Today Jim Crane and his players spent a lot of time reminding us us that they are have said they are sorry, that they have expressed remorse, as if that is all they need to say for us to be honor-bound to start to forget the whole sorry affair and rightfully turn attention to who will be the fourth and fifth starters this year, and whether or not Myles Straw can adequately replace Jake Marisnick as the designated late inning pinch runner.
What the Astros haven’t conveyed so far, at least not to me yet, is that they really “know why they’re supposed to be sorry” about this.
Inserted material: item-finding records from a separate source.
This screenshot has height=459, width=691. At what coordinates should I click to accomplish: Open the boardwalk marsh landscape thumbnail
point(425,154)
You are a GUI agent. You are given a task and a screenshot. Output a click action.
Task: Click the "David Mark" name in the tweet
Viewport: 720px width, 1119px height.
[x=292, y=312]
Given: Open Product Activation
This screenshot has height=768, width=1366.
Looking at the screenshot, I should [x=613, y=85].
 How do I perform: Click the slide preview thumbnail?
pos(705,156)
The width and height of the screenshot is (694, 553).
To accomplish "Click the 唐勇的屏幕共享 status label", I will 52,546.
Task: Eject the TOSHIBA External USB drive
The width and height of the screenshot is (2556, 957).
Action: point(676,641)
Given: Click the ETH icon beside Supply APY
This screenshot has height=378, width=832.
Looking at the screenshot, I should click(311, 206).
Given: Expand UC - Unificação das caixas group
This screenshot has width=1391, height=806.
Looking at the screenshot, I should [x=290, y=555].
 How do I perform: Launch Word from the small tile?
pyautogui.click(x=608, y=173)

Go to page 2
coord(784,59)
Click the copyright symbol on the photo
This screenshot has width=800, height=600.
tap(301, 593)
The players and owner Jim Crane held a team meeting on Wednesday to plan a course of action for the next day of camp. On Thursday, they severely underwhelmed. Astros hitters Jose Altuve and Alex Bregman provided roughly two minutes of insincere, vague remarks, while Crane issued a strange denial that the team’s cheating actually affected the outcome of the games.
“I am really sorry about the choices that were made by my team, by the organization, and by me,” Bregman said, squeezing as much out of the passive voice as he could.
(snip)
The Astros’ talking points all had heavy overlap. The players said most of them didn’t speak out earlier because they wanted to get together and address it as a team. (Or maybe they wanted to get their stories straight and not admit any more than what was in MLB’s investigation.) They were sorry that they didn’t do more to stop it. They hoped to move on and be better in the future. They also didn’t specify what exactly they were supposed to be sorry for.
One more thing: it occurs to me that there is a way that the Astros could still make this even more annoying. If—despite all we’ve learned so far about the Astros cheating and whatever may still come out—if the team and the players come out tomorrow, and the next day, and next week and next month, and for however long it is that people in and out of the game are still pissed off and/or disappointed about this sorry episode…if they now take the attitude that they have done all the apologizing that is necessary and have nothing more to say on the matter…if one of them looks down his nose at a reporter and huffs that he has “already addressed that issue” and refuses to say another word…
And if the reporters let them get away with that? If they don’t “chase them ‘round the moons of Nibia and ‘round the Antares maelstrom, and ‘round perdition’s flame” to get a honest answer to a legitimate question…well, that’s a whole ‘nuther blog post.